Thank you. I wanted to propose two small changes to the PR which might make it substantially more future-proof. First, to motivate the changes, the issues with the PR are:
1) The version from Stanford presumes a static set of fields matching what we currently have in edx-platform, and that they will be used in a specific way.
In a little more detail:
- When you look at something like the edX Insider course and the Profile XBlock (or Novoed), the set of fields is flexible and course-specific. This provides great pedagogical value.
- If you look at different LMSes, they collect different sets of profile information (edX, as an international platform, uses a full legal name, which handles non-US name formats, while more US-centric platforms will have first/last name split). If we want XBlocks to be used outside of edX platform, the service cannot presume the edX fields exist or are identical.

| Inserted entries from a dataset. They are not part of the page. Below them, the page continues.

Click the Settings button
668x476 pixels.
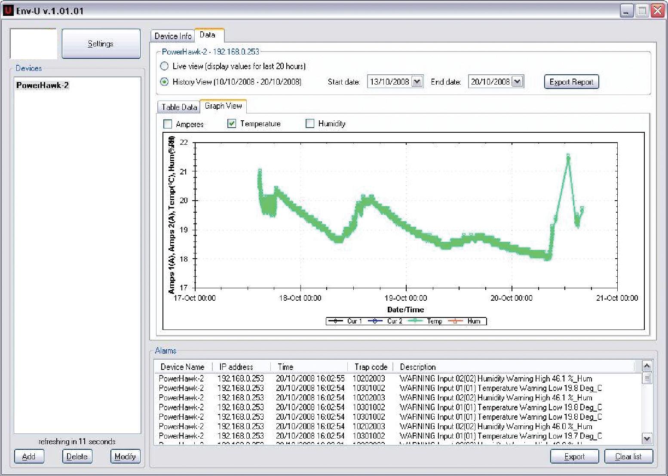(101, 43)
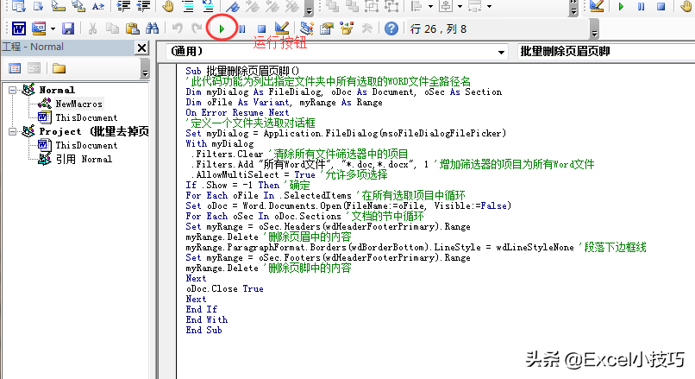Collapse the Normal project tree node
This screenshot has height=379, width=695.
click(11, 90)
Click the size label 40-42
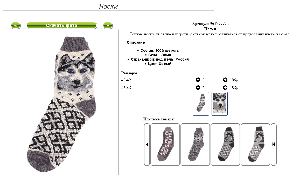The image size is (293, 175). tap(126, 80)
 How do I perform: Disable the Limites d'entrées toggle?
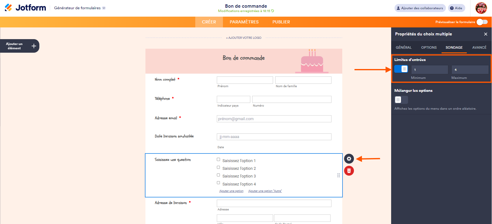(x=401, y=69)
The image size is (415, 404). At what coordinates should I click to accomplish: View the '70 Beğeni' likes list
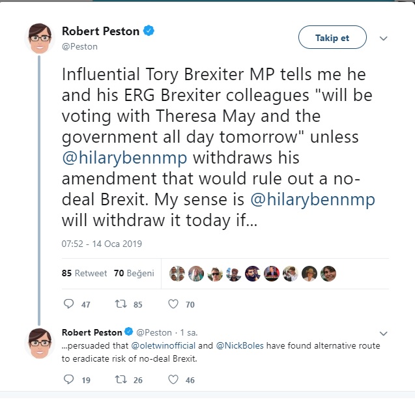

- Different LMSes (and edX as it evolves) may want to change how it uses these fields. We may want semantic abstractions for those use cases, which may not map 1:1 to what we have in the back-end. I expect this might be something like:
- "Give me the user's name, as we would show to other users." Depending on LMS, this may be username, e-mail, real name, etc.

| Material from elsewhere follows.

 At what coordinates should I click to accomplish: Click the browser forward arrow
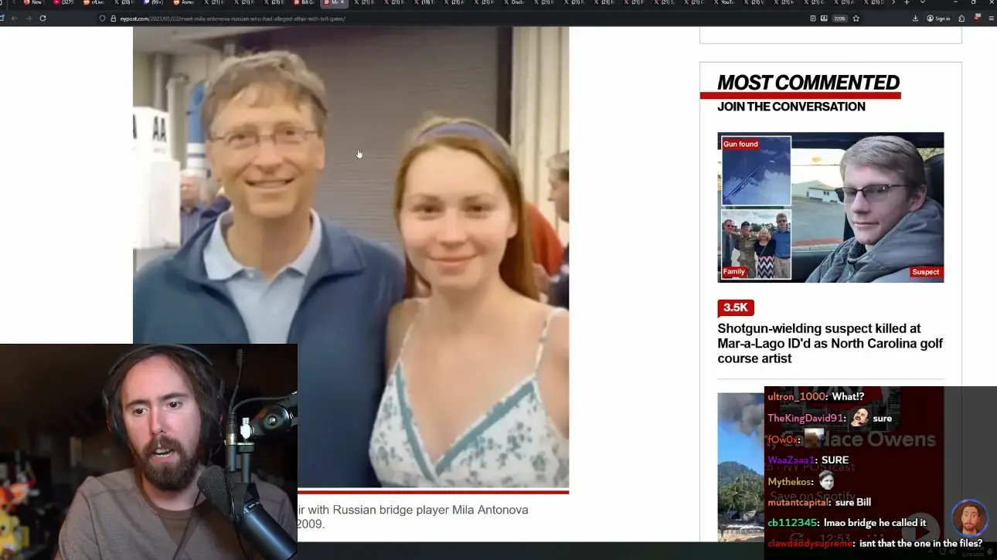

- "Give me the user's name, as I would use to address the user." Depending on LMS, this may be full name, first name, or username.

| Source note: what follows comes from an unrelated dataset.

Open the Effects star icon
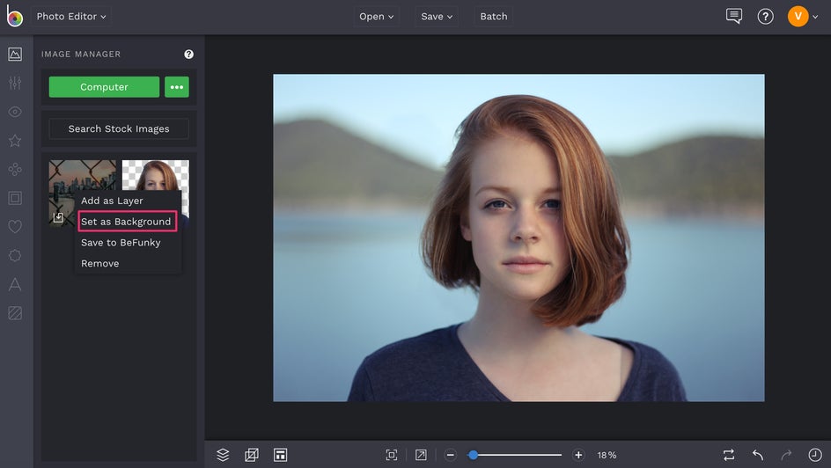Image resolution: width=831 pixels, height=468 pixels. (15, 141)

- "Give me the user's contact info to show to other users"
- "Contact the user" (a.k.a. notifications)
2) The caller of the service also does not advertise what they need. An e-mail, for example, is more sensitive than a username. An LMS might want to allow untrusted XBlocks to have a username, but not an e-mail.
3) There isn't a clear set of use cases. For example, before putting in e-mail, I'd consider why we want that here. We have a notifications framework for sending e-mails (without knowing usernames) coming down the line. Is what we're looking for e-mail, or the user's contact information? It may be e-mail, but there should be a clear explanation of use case and why (which would, in turn, drive what we call the field, how we document it, etc).
With that background, I wanted to propose a long-term architectural direction, as well as a minor change to the patch which puts us on that direction.
As a proposal, we would split semantic information (e.g. displayname for showing to other users) from the source information. The XBlocks framework would guarantee that the semantic information was there, but it would not guarantee any particular set of source information. The semantic information would be explicit variables in the service, while the source information would be in a dict-like object:
- xblock_user.display_name -- Returns the user's name, as shown to peers on the platform. This might be a username on edX MOOCs, and the real name in residential classes.
- xblock_user.address_name -- Returns the user's name, as used when addressing the user. This could be a first name, a username, a title+last name, or a full legal name.
- xblock_user["edx-platfrom.user_id"] -- Returns the user ID, as per edX' internal representation. Either None or KeyError it doesn't exist.
- xblock_user["edx-platfrom.legal_name"] -- Returns the user's legal name, as per edX' internal representation. Either None or KeyError it doesn't exist.
- xblock_user["udacity.first_name"] -- Returns the user's first name, as per Udacity's internal representation. Either None or KeyError it doesn't exist.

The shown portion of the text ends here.